Back in December, everyone was all a-twitter when SCOTUS threatened to sanction a lawyer, which basically never happens. It probably should happen more, but you know what a big softie Scalia can be. In the grand tradition of uninformative Supreme Court orders since the beginning of time, the order didn’t really make clear what it was about.
Howard Neil Shipley, of Washington, D.C., is ordered to show cause, within 40 days, why he should not be sanctioned for his conduct as a member of the Bar of this Court in connection with the petition for a writ of certiorari in No. 14-424, Sigram Schindler Beteiligungsgesellschaft MBH v. Lee.
What on earth could it be that would warrant a threat from the Supremes? Lies in the brief? Overly long filing with some sort of font or line spacing shenanigans? A penalty for having a company name as absurdly long and incomprehensible as Sigram Schindler Beteiligungsgesellschaft MBH?1 Turns out it was none of these things. No, it was because Shipley basically let his client write his brief, and the thing turned into an utter shitshow. Witness the nightmare hellscape that is the question presented in this case:
Does the US Constitution, in legal decisions based on 35 USC §§ 101/102/103/112, require instantly avoiding the inevitable legal errors in construing incomplete and vague classical claim constructions—especially for ’emerging technology claim(ed invention)s, ET CIs’—by construing for them the complete/concise refined claim constructions of the Supreme Court’s KSR/Bilski/Mayo/Myriad/Biosig/Alice line of unanimous precedents framework, or does the US Constitution for such decisions entitle any public institution to refrain, for ET CIs, for a time it feels feasible, from proceeding as these Supreme Court precedents require—or meeting its requirements just by some lip-service—and in the meantime to construe incomplete classical claim constructions, notwithstanding their implied legal errors?”
Just imagine handing that glob of words to your law school writing professor. When you got that paper back, it would have so much red on it that it would look like the prof opened her veins on your paper.

==========

> [PROBLEM TO WORK ON] Set down the commentary on the Supreme Court's sanction order in full, word for word and with nothing changed.

(Click-target data)
==========

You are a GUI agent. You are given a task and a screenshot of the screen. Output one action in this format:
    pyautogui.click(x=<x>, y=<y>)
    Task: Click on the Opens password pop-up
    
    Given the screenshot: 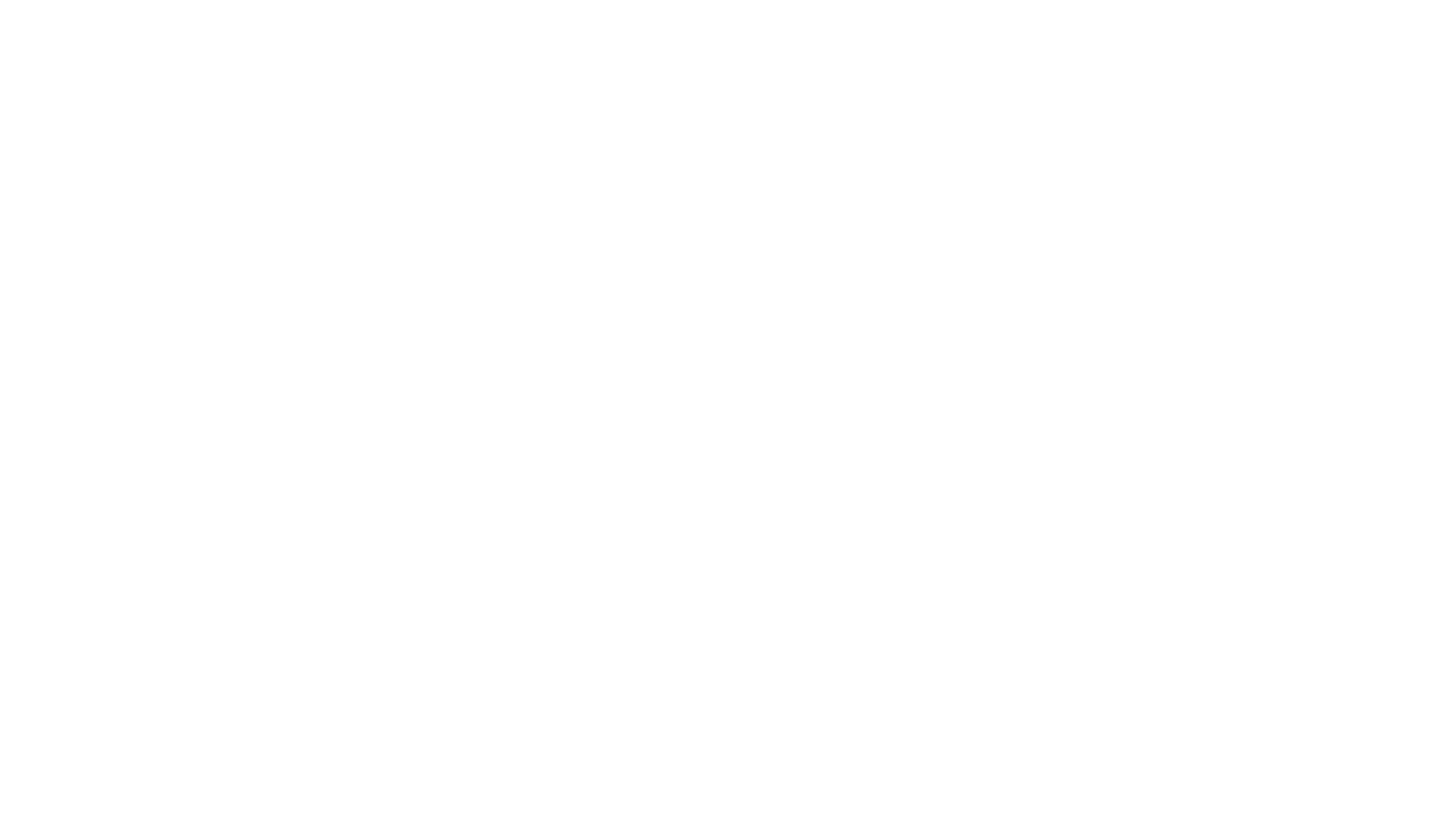 What is the action you would take?
    pyautogui.click(x=513, y=320)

==========

> [SOLVED EXERCISE]
Back in December, everyone was all a-twitter when SCOTUS threatened to sanction a lawyer, which basically never happens. It probably should happen more, but you know what a big softie Scalia can be. In the grand tradition of uninformative Supreme Court orders since the beginning of time, the order didn’t really make clear what it was about.
Howard Neil Shipley, of Washington, D.C., is ordered to show cause, within 40 days, why he should not be sanctioned for his conduct as a member of the Bar of this Court in connection with the petition for a writ of certiorari in No. 14-424, Sigram Schindler Beteiligungsgesellschaft MBH v. Lee.
What on earth could it be that would warrant a threat from the Supremes? Lies in the brief? Overly long filing with some sort of font or line spacing shenanigans? A penalty for having a company name as absurdly long and incomprehensible as Sigram Schindler Beteiligungsgesellschaft MBH?1 Turns out it was none of these things. No, it was because Shipley basically let his client write his brief, and the thing turned into an utter shitshow. Witness the nightmare hellscape that is the question presented in this case:
Does the US Constitution, in legal decisions based on 35 USC §§ 101/102/103/112, require instantly avoiding the inevitable legal errors in construing incomplete and vague classical claim constructions—especially for ’emerging technology claim(ed invention)s, ET CIs’—by construing for them the complete/concise refined claim constructions of the Supreme Court’s KSR/Bilski/Mayo/Myriad/Biosig/Alice line of unanimous precedents framework, or does the US Constitution for such decisions entitle any public institution to refrain, for ET CIs, for a time it feels feasible, from proceeding as these Supreme Court precedents require—or meeting its requirements just by some lip-service—and in the meantime to construe incomplete classical claim constructions, notwithstanding their implied legal errors?”
Just imagine handing that glob of words to your law school writing professor. When you got that paper back, it would have so much red on it that it would look like the prof opened her veins on your paper.